Tasker actually comes with stock widget icons, but… uh… let’s just say that they look too cheesy and cartoony:
This is why you’d be better off downloading your own sets of icons. Don’t worry. When you choose the Set Widget Icon command, you can scroll down and see an option to download more icons online. Do that.
You will be brought to the Google Play store, where you will then see a filtered list of all the available icon sets (called ipacks), free or otherwise. My favorites are the HD packs, particularly the Orb series. In the examples above, I used the Ipack/Blue White Pearl HD icon pack.
But wait. You may also want to change the look of your widget while it’s activated. For instance, make it redded out when your phone is on mute, and then back to normal when it isn’t. That means having another icon pack of a different color.
My favorite complement to the Blue White Pearl HD, for instance, is the Ipack/Orange White Pearl HD set.
So download your preferred packs and then have fun choosing your icons.
So now we have the program down pat, with a variable that keeps track of your preferred state for the phone, and icons that change depending on the state.
One more finishing touch. You want your phone to vibrate every time you click the widget. That way, you get the reassuring haptic feedback that you did indeed click on the widget.

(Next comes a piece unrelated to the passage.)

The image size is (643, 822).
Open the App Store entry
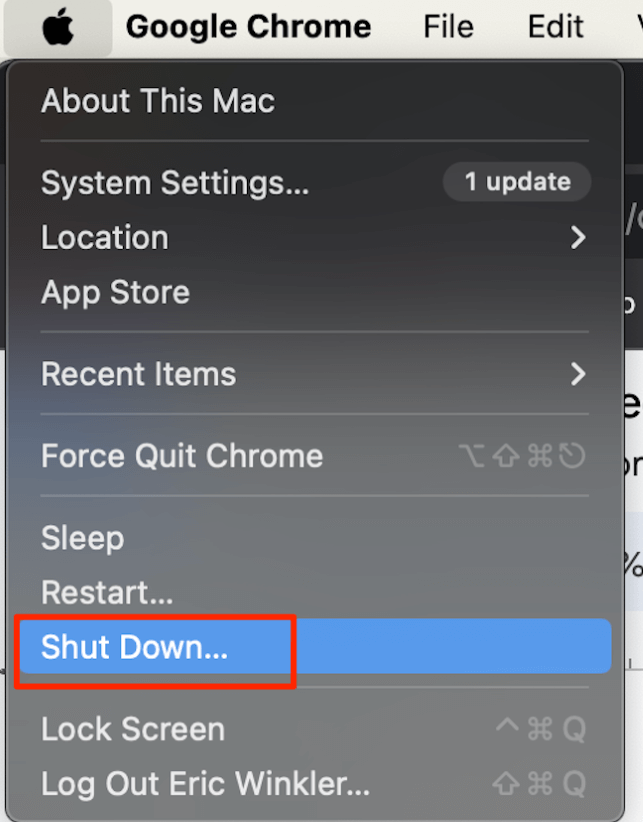point(314,292)
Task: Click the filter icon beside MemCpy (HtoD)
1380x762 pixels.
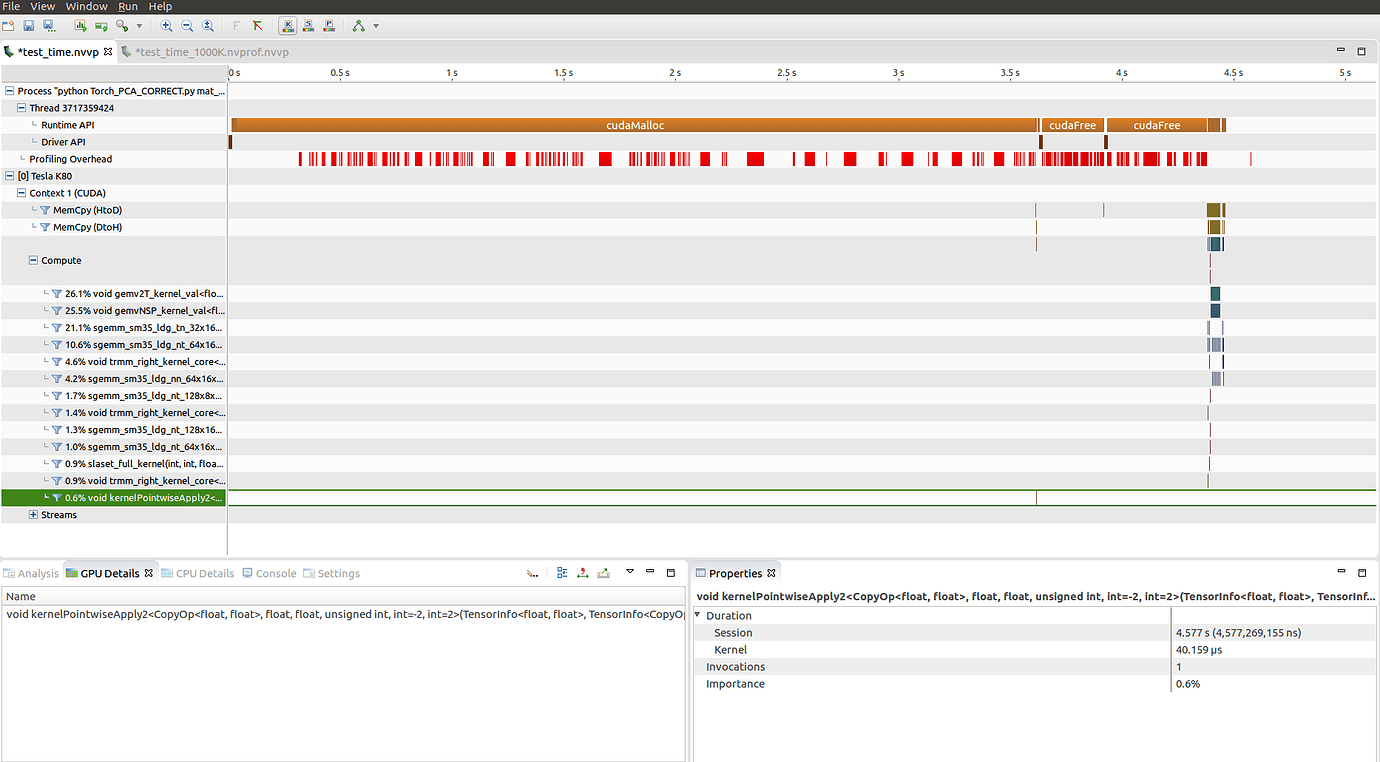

To do this, you need the Vibrate action. You can find this under the Alerts action category. You wouldn’t want too long a vibrate because that would be annoying. From my experience, a vibrate setting of 100 (that’s 100 milliseconds, or 0.1 second) feels just right.
Wrap it up now! Just click on the check marks to close and save everything.
But wait, all you have right now is the task. What about the widget?
Get back to your phone’s home screen, and then scroll around to find an empty spot where you’d want your widget to land in. Activate Android’s Add Widgets mode (typically by long pressing on an empty part of the screen) and scroll until you find the Task widget.
Drag the widget to your selected spot. It will then ask you which action you want to dump over there.
You’ll see a summary of your task. But more important, you would want to give it an icon, via the lower right button that looks like color swatches. Click on that and choose your preferred icon.
(Truth is, at this point it doesn’t matter what you choose. Once you click on your task a couple of times, it’s gonna turn into the icon that you programmed it to show.)
And you’re done!
This just serves as an example of how you can create widget controls on your Android phone. The sky’s the limit. Make auto-SMS widgets! Make alarm clock widgets! If you can think it, you can probably build it!